Problem details:
When you reach the line containing "The width and height of the screenshot is (800, 307).", start transcribing exactly and continue through the last line of the data, skipping every picture.

Collected data entries
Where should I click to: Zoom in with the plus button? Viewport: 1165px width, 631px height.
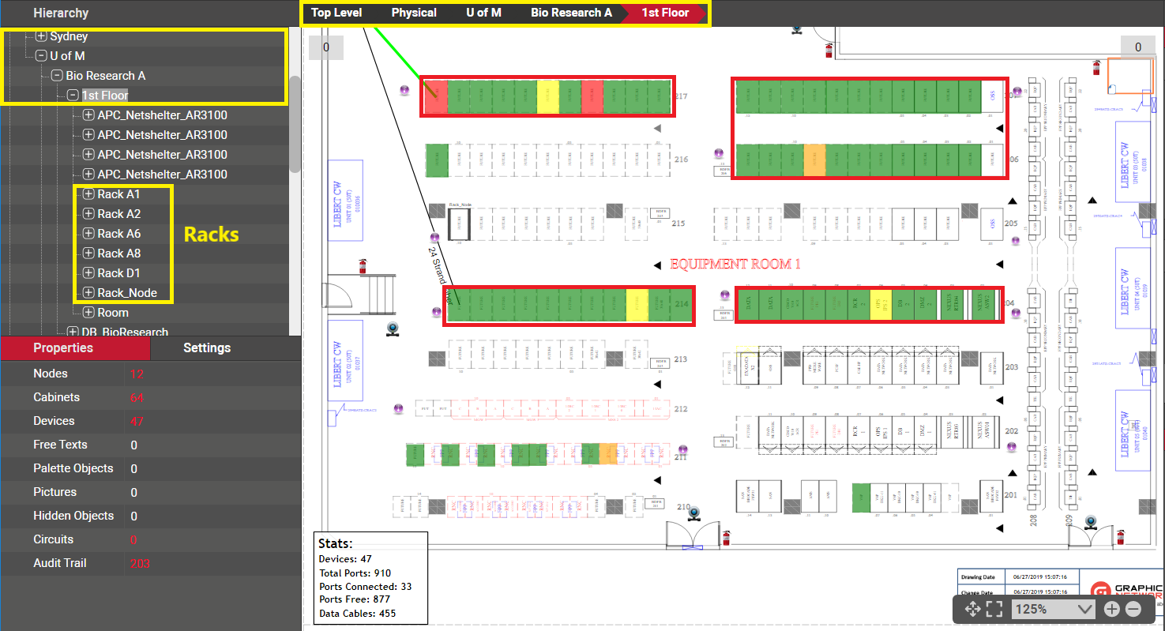[1111, 609]
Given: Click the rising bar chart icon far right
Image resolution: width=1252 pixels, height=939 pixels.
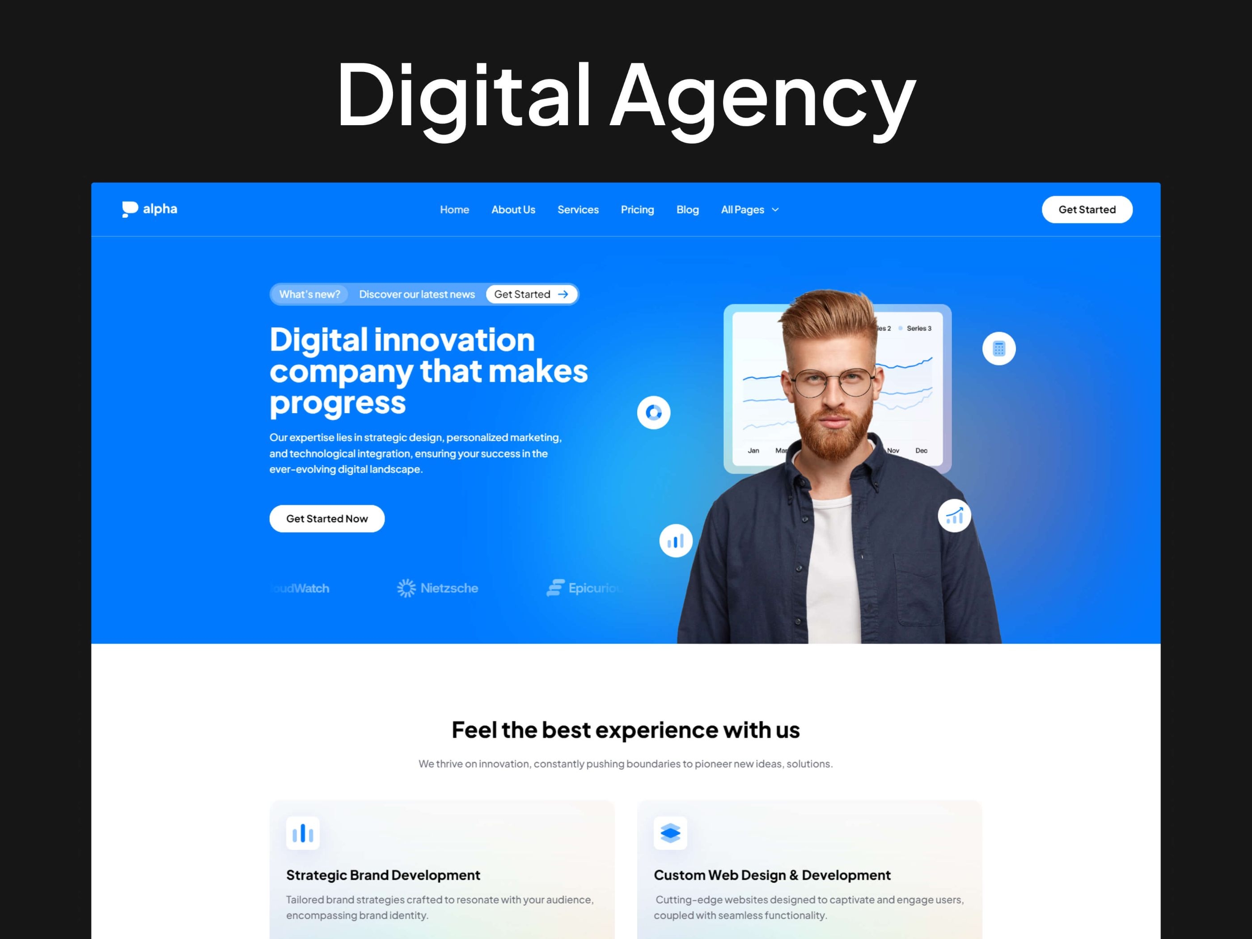Looking at the screenshot, I should pos(953,514).
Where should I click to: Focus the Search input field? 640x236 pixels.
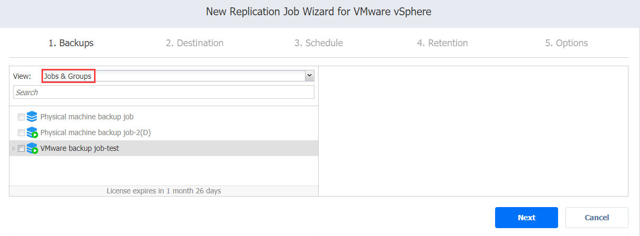pos(164,92)
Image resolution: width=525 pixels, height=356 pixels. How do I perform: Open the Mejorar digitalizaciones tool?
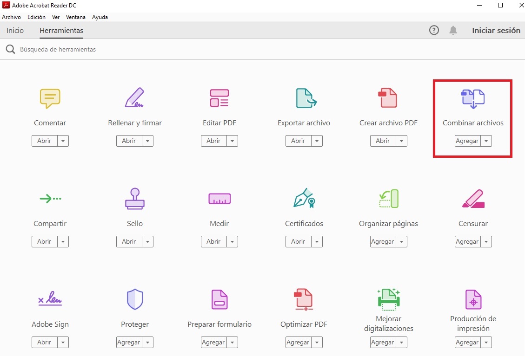[388, 299]
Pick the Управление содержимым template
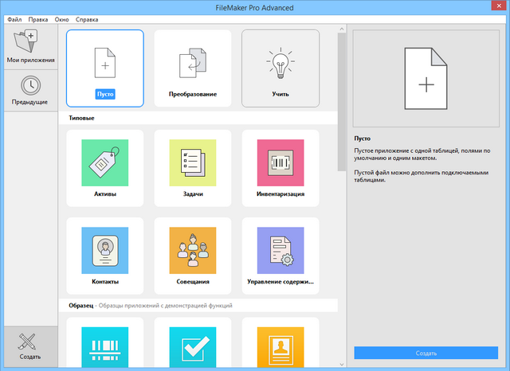The image size is (510, 371). 281,256
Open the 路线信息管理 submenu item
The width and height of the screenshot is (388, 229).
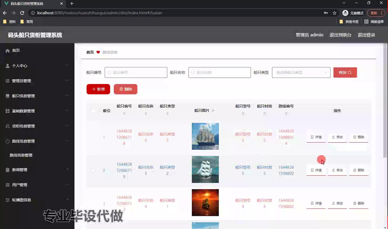[21, 155]
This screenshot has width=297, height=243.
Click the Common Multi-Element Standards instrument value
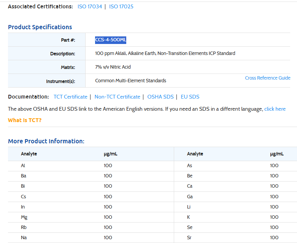tap(130, 81)
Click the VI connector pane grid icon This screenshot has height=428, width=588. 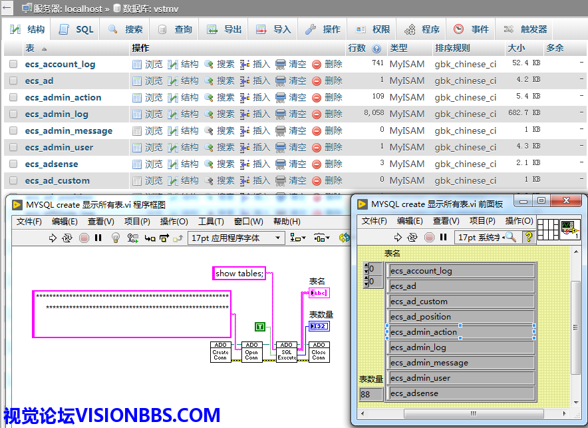547,230
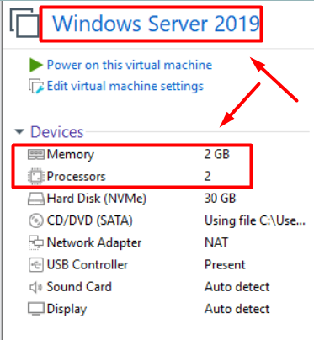314x340 pixels.
Task: Click the Devices section header label
Action: pos(57,132)
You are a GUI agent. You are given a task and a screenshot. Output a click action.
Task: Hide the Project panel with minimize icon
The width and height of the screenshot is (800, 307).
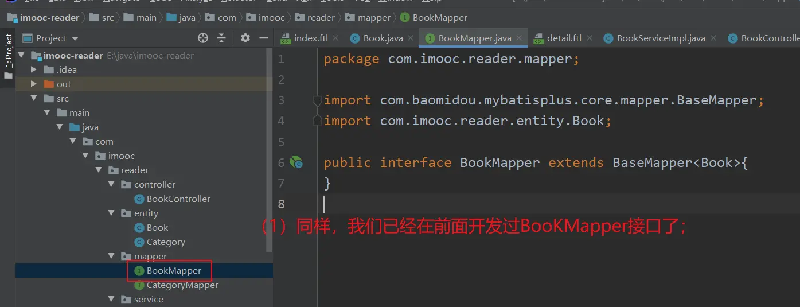click(x=264, y=38)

Exercise solution:
The width and height of the screenshot is (800, 307).
click(x=264, y=38)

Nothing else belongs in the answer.